Although the weekend after Nebraska's Nov. 29 Friday game could be an intriguing draw. There's a certain concert at Pinnacle Bank Arena being put on by rapper Jay-Z in Lincoln Dec. 1 that has NU's attention. Players who figure Lincoln is a city of crickets surrounded by cornfields could find those few hours of music, just yards from Memorial Stadium, pretty persuasive.
Els said NU's looking into how — or even if — the school could leverage that concert into a visit weekend.
“They get X amount of dollars for entertainment money,” Els said. “Are we able to use it for that or not? Or is this going to have to come out of the recruit's pockets?”
The house built in part for Husker hoops could pay off for its pigskin partners.
Anything would help in a Big Ten recruiting atmosphere that got more competitive this week when the NCAA agreed to restore scholarships to Penn State in future years. The Nittany Lions have already shown a real aptitude to recruit within severe limitations. Loosen up the penalties, and coach Bill O'Brien could attract top 15 classes.
At Wisconsin, new coach Gary Andersen is already recruiting at a more impressive clip than former coach Bret Bielema did. The Badgers have picked up three commits — including Blackwood, who has the frame and athleticism to be a top pass rusher — since the season began. Wisconsin also has an impressive official visitor list coming for the Oct. 12 game vs. Northwestern, including two California five-star prospects in running back Joe Mixon and Damien Mama.

* _Work to complete_:
**1.** Copy word for word the part of the recruiting passage that opens with the words containing "The house built" and closes with "top 15 classes.".
**2.** Name every person mentioned by name in the recruiting passage.
**3.** Extend the recruiting passage from where it stops.
The entries are not needed for any of this work.

* _Information given_:
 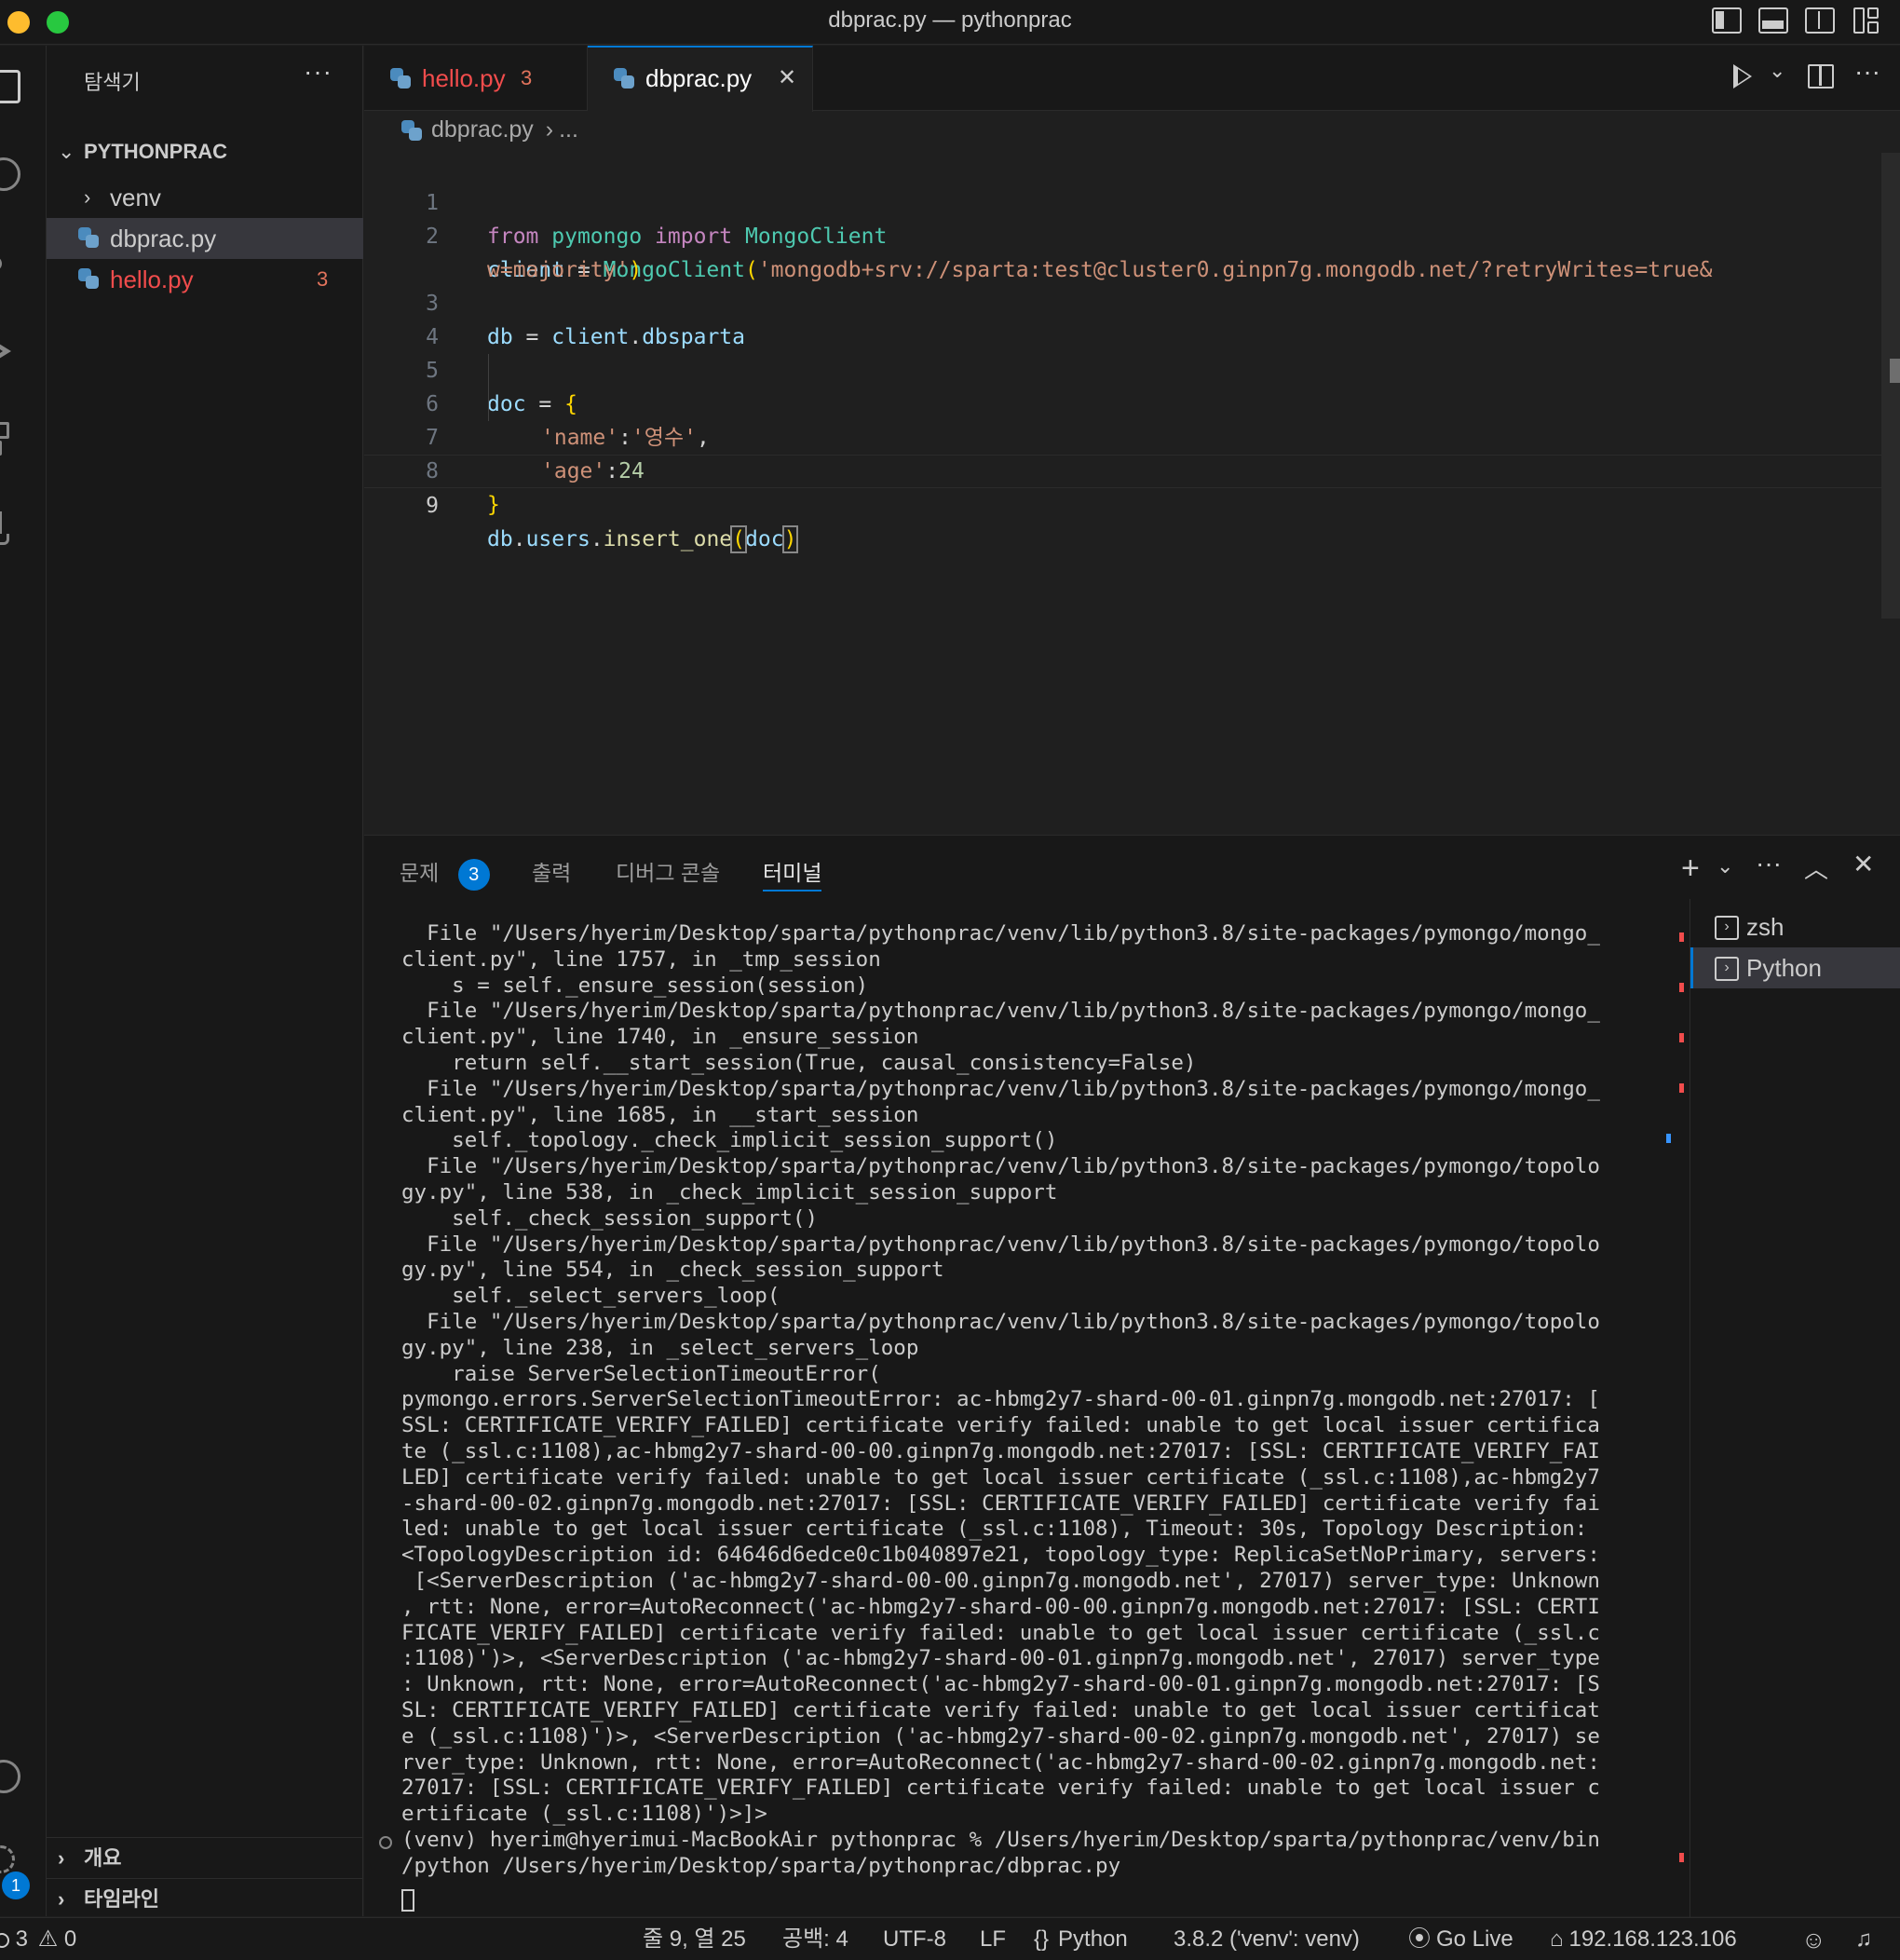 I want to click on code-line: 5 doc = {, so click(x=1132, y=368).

* * *

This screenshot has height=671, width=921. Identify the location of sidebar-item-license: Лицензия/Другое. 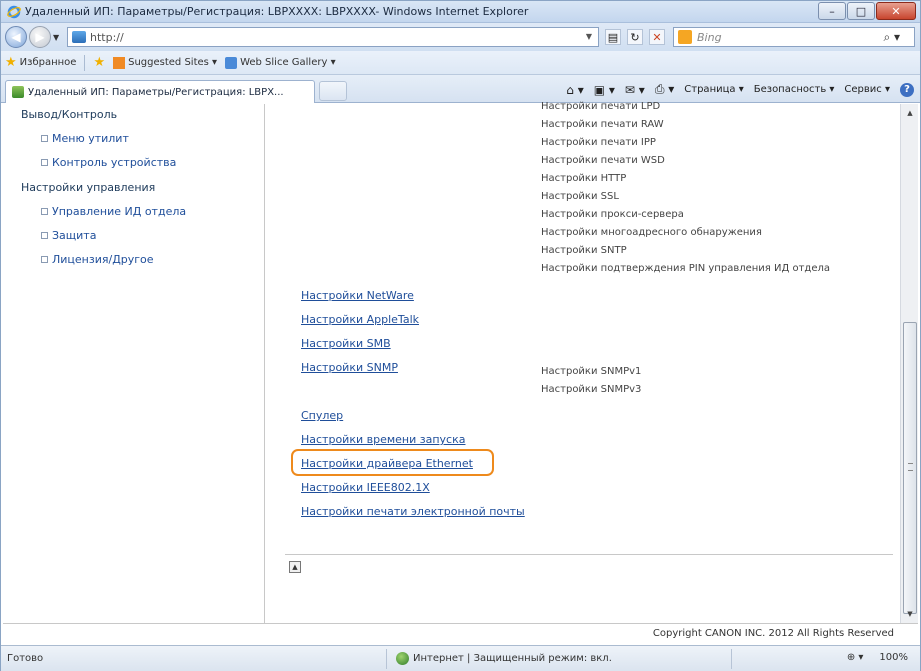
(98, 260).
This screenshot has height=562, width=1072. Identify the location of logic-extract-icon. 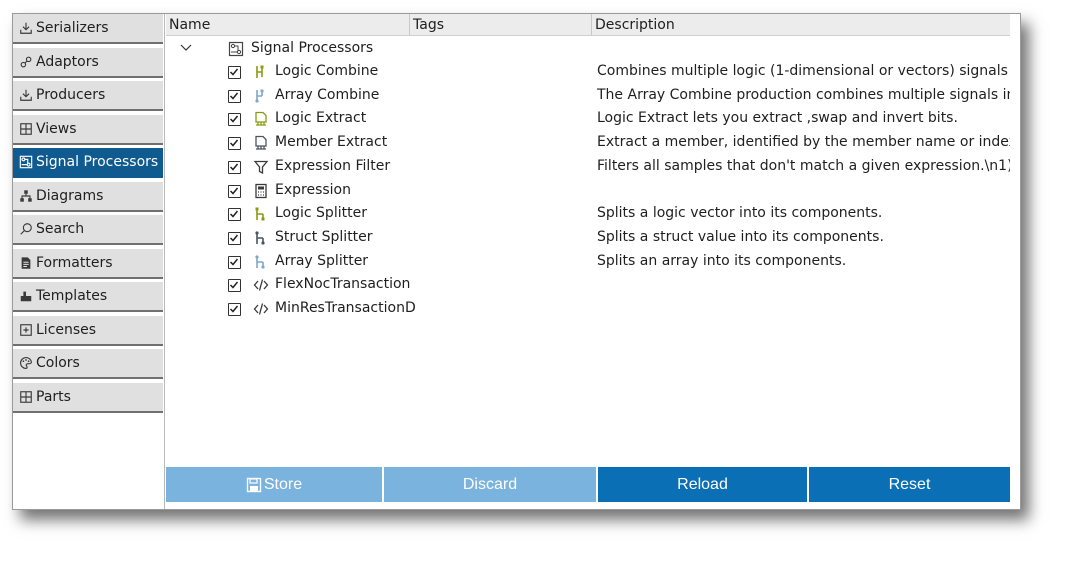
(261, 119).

* _Results for each task_:
**1.**
The house built in part for Husker hoops could pay off for its pigskin partners.
Anything would help in a Big Ten recruiting atmosphere that got more competitive this week when the NCAA agreed to restore scholarships to Penn State in future years. The Nittany Lions have already shown a real aptitude to recruit within severe limitations. Loosen up the penalties, and coach Bill O'Brien could attract top 15 classes.

**2.** Jay-Z, Els, Bill O'Brien, Gary Andersen, Bret Bielema, Blackwood, Joe Mixon, Damien Mama

**3.**
Unsurprisingly, Ohio State's put its foot on the gas, surging ahead of the rest of the Big Ten in the recruiting rankings. OSU is No. 2 nationally in the 247Sports composite ranking, No. 3 according to Rivals and No. 5 according Scout. Only in ESPN's ranking are the Buckeyes (No. 8) behind Michigan (No. 5).
ESPN also views Nebraska's class most favorably, ranking it 36th nationally as of Thursday afternoon. Scout (42nd), 247Sports (45th) and Rivals (46th) all have the Huskers considerably lower. Commits who have four-star designations from at least one major service are offensive guard Tanner Farmer (247, Rivals), wide receiver Monte Harrison (ESPN, Rivals), defensive tackle Peyton Newell (247, Scout), quarterback Zack Darlington (ESPN) and offensive guard D.J. Foster (ESPN).
Every other player is overwhelmingly rated a three-star prospect except kicker Drew Brown. Kickers rarely get better than two stars, and Brown is considered one of the nation's best.